#### RECORDED INFORMATION ####

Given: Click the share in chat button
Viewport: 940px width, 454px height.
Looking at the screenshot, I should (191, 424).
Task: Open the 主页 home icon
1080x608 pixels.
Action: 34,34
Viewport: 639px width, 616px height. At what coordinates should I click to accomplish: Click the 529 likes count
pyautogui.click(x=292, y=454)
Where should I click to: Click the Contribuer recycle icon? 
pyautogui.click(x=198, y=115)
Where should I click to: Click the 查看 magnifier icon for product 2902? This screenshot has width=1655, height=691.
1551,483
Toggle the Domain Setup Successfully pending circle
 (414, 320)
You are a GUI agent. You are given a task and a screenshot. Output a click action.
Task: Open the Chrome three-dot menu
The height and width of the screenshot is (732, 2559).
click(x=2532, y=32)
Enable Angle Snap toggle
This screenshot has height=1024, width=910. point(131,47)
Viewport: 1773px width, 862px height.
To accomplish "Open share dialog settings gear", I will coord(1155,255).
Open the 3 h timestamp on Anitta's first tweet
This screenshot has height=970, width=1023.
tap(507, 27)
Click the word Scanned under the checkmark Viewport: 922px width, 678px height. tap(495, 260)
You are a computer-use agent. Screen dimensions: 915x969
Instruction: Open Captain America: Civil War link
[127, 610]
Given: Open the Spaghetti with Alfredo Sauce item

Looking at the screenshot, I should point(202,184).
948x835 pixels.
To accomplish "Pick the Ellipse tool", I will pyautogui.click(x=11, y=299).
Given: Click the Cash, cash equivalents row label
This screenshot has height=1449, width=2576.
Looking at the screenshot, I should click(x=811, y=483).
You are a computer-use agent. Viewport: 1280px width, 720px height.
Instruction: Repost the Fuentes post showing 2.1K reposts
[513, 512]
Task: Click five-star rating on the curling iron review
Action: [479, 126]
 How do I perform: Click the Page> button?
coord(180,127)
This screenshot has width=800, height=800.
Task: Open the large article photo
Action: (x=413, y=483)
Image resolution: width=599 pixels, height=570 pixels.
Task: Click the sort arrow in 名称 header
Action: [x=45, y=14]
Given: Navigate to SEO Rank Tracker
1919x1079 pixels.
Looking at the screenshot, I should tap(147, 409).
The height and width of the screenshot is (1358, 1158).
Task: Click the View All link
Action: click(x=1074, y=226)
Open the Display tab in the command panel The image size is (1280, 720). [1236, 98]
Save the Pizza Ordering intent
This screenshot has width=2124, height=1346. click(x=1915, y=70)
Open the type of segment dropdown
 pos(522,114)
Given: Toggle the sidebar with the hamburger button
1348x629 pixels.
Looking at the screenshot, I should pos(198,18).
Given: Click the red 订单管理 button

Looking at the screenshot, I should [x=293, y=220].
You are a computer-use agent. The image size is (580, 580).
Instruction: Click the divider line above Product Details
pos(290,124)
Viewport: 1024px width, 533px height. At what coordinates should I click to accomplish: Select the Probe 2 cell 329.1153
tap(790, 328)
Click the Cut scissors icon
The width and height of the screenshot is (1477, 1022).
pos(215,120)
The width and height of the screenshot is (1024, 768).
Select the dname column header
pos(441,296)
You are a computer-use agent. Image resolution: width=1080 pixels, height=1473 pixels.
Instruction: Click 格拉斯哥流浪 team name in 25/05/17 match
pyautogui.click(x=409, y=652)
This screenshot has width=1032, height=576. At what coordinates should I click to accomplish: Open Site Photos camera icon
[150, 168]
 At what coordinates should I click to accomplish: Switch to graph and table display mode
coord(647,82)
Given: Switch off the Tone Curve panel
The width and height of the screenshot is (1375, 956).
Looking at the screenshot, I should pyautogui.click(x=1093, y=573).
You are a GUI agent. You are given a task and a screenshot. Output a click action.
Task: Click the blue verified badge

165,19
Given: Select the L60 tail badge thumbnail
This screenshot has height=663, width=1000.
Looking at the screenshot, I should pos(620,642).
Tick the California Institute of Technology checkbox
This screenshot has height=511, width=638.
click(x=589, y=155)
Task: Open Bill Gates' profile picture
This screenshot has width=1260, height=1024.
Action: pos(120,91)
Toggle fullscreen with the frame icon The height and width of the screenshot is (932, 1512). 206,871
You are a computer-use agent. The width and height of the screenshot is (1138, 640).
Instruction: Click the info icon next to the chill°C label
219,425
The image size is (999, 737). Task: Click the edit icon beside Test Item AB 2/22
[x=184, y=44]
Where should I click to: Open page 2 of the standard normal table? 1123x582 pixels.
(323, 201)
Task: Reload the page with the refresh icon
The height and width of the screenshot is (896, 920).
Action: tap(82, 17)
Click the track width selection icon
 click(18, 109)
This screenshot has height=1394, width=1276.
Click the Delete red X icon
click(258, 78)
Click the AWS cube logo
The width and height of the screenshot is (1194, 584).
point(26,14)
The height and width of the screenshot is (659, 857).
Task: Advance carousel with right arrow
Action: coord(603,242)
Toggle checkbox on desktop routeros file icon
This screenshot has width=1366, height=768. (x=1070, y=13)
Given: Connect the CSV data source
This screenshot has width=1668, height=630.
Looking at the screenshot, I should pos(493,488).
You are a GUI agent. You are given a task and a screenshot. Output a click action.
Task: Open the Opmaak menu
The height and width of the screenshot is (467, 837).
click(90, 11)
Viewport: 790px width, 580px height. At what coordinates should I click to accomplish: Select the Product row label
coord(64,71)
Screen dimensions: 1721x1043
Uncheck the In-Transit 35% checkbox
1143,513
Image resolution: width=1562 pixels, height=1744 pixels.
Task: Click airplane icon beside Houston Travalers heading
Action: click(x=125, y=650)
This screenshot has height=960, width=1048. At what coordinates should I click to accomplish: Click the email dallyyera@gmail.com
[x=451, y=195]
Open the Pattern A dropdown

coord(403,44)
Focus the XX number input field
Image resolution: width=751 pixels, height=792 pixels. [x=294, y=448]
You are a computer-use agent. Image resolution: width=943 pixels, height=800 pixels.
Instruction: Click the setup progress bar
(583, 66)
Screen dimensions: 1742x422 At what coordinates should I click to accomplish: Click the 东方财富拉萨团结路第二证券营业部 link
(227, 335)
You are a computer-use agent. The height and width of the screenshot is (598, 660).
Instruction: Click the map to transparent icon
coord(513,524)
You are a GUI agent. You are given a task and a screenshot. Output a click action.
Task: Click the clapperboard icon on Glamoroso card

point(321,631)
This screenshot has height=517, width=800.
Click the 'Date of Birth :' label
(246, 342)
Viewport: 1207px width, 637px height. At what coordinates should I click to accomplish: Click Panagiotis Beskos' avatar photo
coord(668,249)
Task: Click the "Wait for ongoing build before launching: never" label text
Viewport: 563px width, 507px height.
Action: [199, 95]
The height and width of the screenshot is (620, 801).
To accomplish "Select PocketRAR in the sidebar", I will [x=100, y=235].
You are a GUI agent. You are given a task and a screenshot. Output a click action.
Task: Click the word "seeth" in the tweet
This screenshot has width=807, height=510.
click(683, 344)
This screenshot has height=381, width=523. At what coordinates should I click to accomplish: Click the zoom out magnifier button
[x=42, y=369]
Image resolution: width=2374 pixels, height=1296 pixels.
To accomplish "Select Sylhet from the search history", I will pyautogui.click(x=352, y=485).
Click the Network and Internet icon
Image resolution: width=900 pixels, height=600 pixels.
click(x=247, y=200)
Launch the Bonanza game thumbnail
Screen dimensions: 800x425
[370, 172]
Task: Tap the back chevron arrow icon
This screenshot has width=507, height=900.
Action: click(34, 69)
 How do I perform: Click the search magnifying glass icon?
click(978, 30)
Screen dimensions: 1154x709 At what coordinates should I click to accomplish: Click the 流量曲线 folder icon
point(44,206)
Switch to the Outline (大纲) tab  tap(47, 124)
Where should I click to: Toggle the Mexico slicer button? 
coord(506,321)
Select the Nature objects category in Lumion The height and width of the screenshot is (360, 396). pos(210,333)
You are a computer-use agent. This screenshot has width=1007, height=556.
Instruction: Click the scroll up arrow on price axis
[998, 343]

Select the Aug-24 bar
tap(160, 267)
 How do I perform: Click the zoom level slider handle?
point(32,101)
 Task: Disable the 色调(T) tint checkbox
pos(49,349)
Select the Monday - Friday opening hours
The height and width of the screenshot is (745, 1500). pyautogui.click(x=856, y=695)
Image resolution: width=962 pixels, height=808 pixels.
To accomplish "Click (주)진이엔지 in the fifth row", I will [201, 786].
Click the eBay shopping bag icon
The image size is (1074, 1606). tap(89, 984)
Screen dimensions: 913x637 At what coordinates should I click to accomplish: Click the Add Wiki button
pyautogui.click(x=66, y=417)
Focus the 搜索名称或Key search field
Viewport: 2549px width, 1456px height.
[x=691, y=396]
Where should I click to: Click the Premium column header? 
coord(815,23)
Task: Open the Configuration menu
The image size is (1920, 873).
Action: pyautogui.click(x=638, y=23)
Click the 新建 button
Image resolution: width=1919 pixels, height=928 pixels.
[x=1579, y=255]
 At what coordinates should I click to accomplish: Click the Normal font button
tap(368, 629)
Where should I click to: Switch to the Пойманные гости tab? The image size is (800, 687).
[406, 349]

####

▶ WHAT IS REQUIRED:
Transcribe the records above from the line holding "Task: Click the blue verified badge" down to the line holding "Screen dimensions: 1721x1043", inclusive, without adding anything.

▶ WRITTEN SOLUTION:
Task: Click the blue verified badge

165,19
Given: Select the L60 tail badge thumbnail
This screenshot has height=663, width=1000.
Looking at the screenshot, I should pos(620,642).
Tick the California Institute of Technology checkbox
This screenshot has height=511, width=638.
click(x=589, y=155)
Task: Open Bill Gates' profile picture
This screenshot has width=1260, height=1024.
Action: pos(120,91)
Toggle fullscreen with the frame icon The height and width of the screenshot is (932, 1512). 206,871
You are a computer-use agent. The width and height of the screenshot is (1138, 640).
Instruction: Click the info icon next to the chill°C label
219,425
The image size is (999, 737). Task: Click the edit icon beside Test Item AB 2/22
[x=184, y=44]
Where should I click to: Open page 2 of the standard normal table? 1123x582 pixels.
(323, 201)
Task: Reload the page with the refresh icon
The height and width of the screenshot is (896, 920).
Action: tap(82, 17)
Click the track width selection icon
 click(18, 109)
This screenshot has height=1394, width=1276.
Click the Delete red X icon
click(258, 78)
Click the AWS cube logo
The width and height of the screenshot is (1194, 584).
point(26,14)
The height and width of the screenshot is (659, 857).
Task: Advance carousel with right arrow
Action: coord(603,242)
Toggle checkbox on desktop routeros file icon
This screenshot has width=1366, height=768. (x=1070, y=13)
Given: Connect the CSV data source
This screenshot has width=1668, height=630.
Looking at the screenshot, I should pos(493,488).
You are a GUI agent. You are given a task and a screenshot. Output a click action.
Task: Open the Opmaak menu
The height and width of the screenshot is (467, 837).
click(90, 11)
Viewport: 790px width, 580px height. At what coordinates should I click to accomplish: Select the Product row label
coord(64,71)
Screen dimensions: 1721x1043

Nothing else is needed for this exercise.